# commodAI: Commodity Market Analysis

**Objectives:**

1.  **Primary Goal:** Develop a Python-based (Jupyter Notebook) system for analyzing a commodity market dataset (2000-2023 closing ticks for 18 commodities) to identify and cluster periods of market instability.
2.  **Anomaly Detection:** Utilize machine learning (and potentially deep learning) techniques to detect anomalies within the time series data of each commodity.  Anomalies should be tagged with confidence levels.  Focus on identifying regions, not just individual points.
3.  **Clustering:** Perform ensemble clustering on the identified anomaly regions.  Provide statistical justification for the chosen clustering methods and the resulting clusters.  Analyze and explain the characteristics of each cluster.

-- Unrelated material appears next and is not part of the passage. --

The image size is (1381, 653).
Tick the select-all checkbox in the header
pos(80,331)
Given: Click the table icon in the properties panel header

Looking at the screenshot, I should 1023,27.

4.  **Visualization:** Create a modern, interactive dashboard (within the Jupyter Notebook environment) to visualize the time series data, detected anomalies, clustering results, and statistical analyses.
5.  **Self-Contained Execution:** The entire project MUST be executable on a single machine (MacBook M1 Pro, Sonoma 14.7.3, Anaconda environment, Python 3.9.7) without relying on external web services or APIs (beyond standard package installations).
6.  **Reproducibility:** The jupyter notbook must provide ALL the necessary setup for the environment to be replicated.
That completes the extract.